Duality in quadratically-constrained quadratic program (QCQP)

Question

I have been given the primal quadratic program with a single quadratic constraint as given below:

$$ \begin{array}{ll} \min\limits_{x \in \mathbb{R}^n} & \frac12 x^{T} Q x \\ \text{subject to} & \frac12 x^{T} x \leq \frac12 \end{array} $$

where $Q$ is an indefinite, symmetric, rational matrix of size $n$. The task is to show that the optimal values of the primal problem as given and its dual agree. That is, there is no duality gap.

I have (perhaps incorrectly) determined the Lagrangian of this program to be $$L(x,u) = \frac{1}{2}x^{T}Qx+\frac{1}{2}u(x^{T}x-1) = \frac{1}{2}x^{T}(Q+uI)x-\frac{1}{2}u. $$

At this point, after chasing through some circular algebra attempting to solve the dual problem to maximize (over $u$) the infimum (over $x \in \mathbb{R}^n$) of $L(x,u)$ and doing some KKT analysis on the primal problem as given, I can't seem to arrive at the desired result. Further, I understand there is a theorem which says that if there exists a saddle point of the Lagrangian function, then there is no duality gap (Bazaraa, Sherali, and Shetty), yet I can't seem to reconcile any sort of "mathematically tight" guarantee that there exists a saddle point for $L$ (although I have a hunch that there ought to be since $Q$ is indefinite, that is, $Q$ is not PD, not PSD, not ND, not NSD).

If anyone happens to see something particularly insightful in all of this, I would really appreciate the input.

Answer 1

Hint: Your problem is partially addressed in this question

Note that this is one the rare non-convex problems that has a closed form solution and has zero duality gap.

Answer 2

Let $\lambda_{\min}$ be the minimum eigenvalue of $Q$.

The dual function is \begin{align} g(u) &= \inf_x L(x,u) \\ &= \begin{cases} -\infty \quad \text{if } u < -\lambda_{\min} , \\ -\frac12 u \quad \text{otherwise}. \end{cases} \end{align} The dual problem is \begin{align} \operatorname*{maximize}_{u} & \quad -\frac12 u \\ \text{subject to} & \quad u \geq -\lambda_{\min}. \end{align} The optimal value for the dual problem is \begin{equation*} d^\star = \frac12 \lambda_{\min}. \end{equation*}

And this is equal to the primal optimal value, according to the standard variational characterization of the eigenvalues of $Q$.

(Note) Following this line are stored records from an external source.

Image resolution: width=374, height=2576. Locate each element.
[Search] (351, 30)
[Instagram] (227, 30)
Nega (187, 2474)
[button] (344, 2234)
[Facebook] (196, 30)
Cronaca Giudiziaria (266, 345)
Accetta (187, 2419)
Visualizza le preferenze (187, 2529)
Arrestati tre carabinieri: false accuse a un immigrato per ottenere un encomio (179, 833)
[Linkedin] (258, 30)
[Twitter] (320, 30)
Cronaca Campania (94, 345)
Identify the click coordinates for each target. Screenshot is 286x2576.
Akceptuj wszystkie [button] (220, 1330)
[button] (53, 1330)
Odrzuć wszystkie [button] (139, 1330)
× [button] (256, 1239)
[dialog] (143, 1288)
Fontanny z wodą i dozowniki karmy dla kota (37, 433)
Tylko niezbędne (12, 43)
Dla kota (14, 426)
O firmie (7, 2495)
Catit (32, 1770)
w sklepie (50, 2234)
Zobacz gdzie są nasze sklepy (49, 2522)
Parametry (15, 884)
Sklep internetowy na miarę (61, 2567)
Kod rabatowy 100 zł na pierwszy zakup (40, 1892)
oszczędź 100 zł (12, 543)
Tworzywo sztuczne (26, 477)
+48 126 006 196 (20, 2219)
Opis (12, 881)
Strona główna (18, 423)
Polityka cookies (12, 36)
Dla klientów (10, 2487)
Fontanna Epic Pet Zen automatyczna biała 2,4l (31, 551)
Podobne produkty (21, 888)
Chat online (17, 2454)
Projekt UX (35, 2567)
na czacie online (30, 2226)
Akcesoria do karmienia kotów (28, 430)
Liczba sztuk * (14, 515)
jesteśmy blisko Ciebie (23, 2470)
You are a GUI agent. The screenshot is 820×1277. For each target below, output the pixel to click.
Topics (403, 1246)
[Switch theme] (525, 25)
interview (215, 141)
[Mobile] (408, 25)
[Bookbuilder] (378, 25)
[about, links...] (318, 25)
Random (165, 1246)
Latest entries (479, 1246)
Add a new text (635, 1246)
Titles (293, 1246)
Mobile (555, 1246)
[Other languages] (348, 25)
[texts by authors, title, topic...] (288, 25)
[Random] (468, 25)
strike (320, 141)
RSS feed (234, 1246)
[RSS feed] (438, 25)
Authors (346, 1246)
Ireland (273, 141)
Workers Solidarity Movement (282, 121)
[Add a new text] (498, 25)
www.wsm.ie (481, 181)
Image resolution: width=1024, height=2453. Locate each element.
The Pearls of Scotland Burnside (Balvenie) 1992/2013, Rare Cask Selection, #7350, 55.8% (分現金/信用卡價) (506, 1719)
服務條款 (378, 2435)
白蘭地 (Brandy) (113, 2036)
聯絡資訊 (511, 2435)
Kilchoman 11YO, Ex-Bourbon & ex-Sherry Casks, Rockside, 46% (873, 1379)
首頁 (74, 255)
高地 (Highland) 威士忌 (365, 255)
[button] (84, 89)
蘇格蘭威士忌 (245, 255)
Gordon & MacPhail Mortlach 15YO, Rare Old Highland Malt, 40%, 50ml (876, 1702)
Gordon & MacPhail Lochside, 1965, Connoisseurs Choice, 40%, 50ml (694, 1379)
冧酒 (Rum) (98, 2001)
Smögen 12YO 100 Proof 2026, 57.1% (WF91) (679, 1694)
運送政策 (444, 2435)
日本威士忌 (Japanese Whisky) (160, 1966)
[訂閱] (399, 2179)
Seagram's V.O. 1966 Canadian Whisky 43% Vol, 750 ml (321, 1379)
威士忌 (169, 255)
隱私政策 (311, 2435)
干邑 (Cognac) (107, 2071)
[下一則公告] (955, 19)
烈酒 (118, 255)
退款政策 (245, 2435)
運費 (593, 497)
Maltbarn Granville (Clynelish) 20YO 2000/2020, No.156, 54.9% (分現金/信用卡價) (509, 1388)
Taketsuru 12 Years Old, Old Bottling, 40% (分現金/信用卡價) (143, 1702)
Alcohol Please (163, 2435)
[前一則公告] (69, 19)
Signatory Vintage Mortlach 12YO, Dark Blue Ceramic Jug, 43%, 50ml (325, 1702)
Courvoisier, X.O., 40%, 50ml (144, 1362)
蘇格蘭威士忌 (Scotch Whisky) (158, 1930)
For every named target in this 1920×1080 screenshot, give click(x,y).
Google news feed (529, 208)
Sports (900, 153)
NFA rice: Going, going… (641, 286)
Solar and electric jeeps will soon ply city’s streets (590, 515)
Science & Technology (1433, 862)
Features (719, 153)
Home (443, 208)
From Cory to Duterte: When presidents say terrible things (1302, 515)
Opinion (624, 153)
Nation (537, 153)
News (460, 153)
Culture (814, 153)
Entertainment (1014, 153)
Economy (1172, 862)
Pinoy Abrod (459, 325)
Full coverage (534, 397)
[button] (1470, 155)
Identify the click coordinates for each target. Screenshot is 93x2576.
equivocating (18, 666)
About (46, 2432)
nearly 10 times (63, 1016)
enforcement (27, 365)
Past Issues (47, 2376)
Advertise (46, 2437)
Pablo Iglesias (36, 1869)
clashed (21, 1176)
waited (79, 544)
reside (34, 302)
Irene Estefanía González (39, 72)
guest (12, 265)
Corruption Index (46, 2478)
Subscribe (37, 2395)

Note: To derive the dual function, I used the following facts.

1. The minimum eigenvalue of $Q + u I$ is $\lambda_\min + u$.
2. Let $M \in \mathbb R^{n \times n}$ be symmetric. The quadratic function $h(x) = \frac12 x^T M x$ is unbounded below if the minimum eigenvalue of $M$ is negative. Otherwise, the minimum value of $M$ is $0$.